Le protocole actuel démontre la différenciation de l'Institut humaine dans l'endothélium fonctionnel et les cellules musculaires lisses, la génération d'un bioréacteur constitué d'un échafaudage de vaisseau décellularisé pour héberger des cellules vasculaires Institut dérivés fonctionnels, et le greffage des vaisseaux de l'ingénierie tissulaire en déficit immunitaire combiné sévère (SCID ) souris. IPFPC sont un type de cellule optimale à utiliser pour l'ingénierie tissulaire des greffes de vaisseaux parce que ces cellules ne forment pas de tumeurs chez la souris ou soulèvent éthique etréponses allo-immunes. En outre, nous avons montré que la stratégie pour générer des cellules musculaires pips-cellules endothéliales et les pépins-lisses est efficace et reproductible 10,11. Par la suite, nous avons conçu un vaisseau décellularisé pour l'ensemencement de cellules vasculaires dérivés de l'Institut pour imiter étroitement les protéines de la matrice qui existent au sein d'un vaisseau natif, améliorant ainsi l'efficacité de greffage et de survie. En outre, la décellularisation des vaisseaux avant IPFPC ensemencement empêche l'apparition de réactions inflammatoires montés par des types de cellules immunitaires telles que les macrophages. Plus important encore, ce protocole ne représente pas seulement une méthodologie pour générer promettant conduits vasculaires pour la traduction dans les humains, mais fournit également des moyens précieux d'étudier et de comprendre les mécanismes moléculaires qui régissent la régénération des tissus vasculaires grâce à des modèles de souris.

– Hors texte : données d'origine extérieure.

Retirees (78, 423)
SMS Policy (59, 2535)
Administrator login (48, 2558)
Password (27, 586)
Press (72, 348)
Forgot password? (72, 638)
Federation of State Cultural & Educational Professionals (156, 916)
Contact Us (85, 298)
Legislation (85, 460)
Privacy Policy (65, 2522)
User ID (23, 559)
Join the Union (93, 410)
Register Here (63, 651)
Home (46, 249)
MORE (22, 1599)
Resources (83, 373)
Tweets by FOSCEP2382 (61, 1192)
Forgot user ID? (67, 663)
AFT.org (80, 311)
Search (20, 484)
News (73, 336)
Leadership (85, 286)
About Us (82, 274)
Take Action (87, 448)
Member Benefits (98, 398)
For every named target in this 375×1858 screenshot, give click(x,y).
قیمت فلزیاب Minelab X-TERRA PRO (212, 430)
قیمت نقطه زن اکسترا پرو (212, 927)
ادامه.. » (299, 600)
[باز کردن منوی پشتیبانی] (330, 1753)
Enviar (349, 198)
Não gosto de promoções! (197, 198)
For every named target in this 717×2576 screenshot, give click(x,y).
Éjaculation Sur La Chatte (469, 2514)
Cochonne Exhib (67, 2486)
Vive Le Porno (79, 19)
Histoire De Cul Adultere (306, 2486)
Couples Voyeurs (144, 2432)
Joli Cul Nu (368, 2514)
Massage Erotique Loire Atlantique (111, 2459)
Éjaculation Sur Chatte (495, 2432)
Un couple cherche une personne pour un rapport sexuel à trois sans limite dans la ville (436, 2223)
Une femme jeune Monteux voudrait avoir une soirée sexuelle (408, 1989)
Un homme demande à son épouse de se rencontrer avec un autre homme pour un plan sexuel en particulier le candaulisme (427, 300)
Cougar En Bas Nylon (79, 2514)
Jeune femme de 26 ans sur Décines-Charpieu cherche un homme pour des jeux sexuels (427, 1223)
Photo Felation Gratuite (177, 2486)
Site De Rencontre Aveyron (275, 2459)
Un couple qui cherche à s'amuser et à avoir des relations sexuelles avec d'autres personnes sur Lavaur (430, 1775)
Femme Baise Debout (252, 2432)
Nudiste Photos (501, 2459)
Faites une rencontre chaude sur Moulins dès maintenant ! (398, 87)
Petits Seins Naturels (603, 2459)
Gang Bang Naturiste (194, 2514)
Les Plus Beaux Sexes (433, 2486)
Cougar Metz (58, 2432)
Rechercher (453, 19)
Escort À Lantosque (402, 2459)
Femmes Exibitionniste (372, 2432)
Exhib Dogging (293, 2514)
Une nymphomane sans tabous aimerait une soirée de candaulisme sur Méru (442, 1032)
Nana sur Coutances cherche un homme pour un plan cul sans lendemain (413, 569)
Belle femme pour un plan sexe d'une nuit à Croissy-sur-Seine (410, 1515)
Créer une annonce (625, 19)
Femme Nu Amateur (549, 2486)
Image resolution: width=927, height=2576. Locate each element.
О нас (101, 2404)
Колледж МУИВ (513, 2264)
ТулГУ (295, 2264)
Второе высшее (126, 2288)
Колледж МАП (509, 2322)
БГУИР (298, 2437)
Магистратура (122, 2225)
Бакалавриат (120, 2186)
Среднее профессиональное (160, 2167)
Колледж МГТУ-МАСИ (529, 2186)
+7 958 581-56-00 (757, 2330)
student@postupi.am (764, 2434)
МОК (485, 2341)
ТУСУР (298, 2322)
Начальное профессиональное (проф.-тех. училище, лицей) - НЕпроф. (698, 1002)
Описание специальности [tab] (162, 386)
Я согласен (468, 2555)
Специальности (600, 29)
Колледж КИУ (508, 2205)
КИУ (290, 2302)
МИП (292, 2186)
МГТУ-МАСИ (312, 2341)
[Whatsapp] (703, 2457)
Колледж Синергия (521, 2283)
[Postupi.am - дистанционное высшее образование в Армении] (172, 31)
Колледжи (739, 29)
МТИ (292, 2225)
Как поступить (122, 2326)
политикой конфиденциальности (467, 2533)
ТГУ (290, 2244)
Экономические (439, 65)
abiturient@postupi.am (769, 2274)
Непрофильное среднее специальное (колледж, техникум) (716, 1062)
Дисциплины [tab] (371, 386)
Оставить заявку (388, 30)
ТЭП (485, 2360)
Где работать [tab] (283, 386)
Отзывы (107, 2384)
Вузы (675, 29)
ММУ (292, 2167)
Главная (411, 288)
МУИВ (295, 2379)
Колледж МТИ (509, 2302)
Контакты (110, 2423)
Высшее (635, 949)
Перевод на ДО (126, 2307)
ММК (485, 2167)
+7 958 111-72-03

Le protocole actuel indique un son, rapide, stratégie simple, efficace et reproductible dans lesquelles les navires de l'ingénierie tissulaire fonctionnels peuvent être générés en utilisant l'IPFPC à partir de fibroblastes humains. Cette technique représente un outil précieux pour la médecine régénérative, l'ingénierie tissulaire et la thérapie cellulaire potentiellement patient spécifique dans le proche avenir. Des mesures essentielles pour assurer l'efficacité du protocole comprennent …
The authors have nothing to disclose.
This work was supported by The British Heart Foundation and The Oak Foundation.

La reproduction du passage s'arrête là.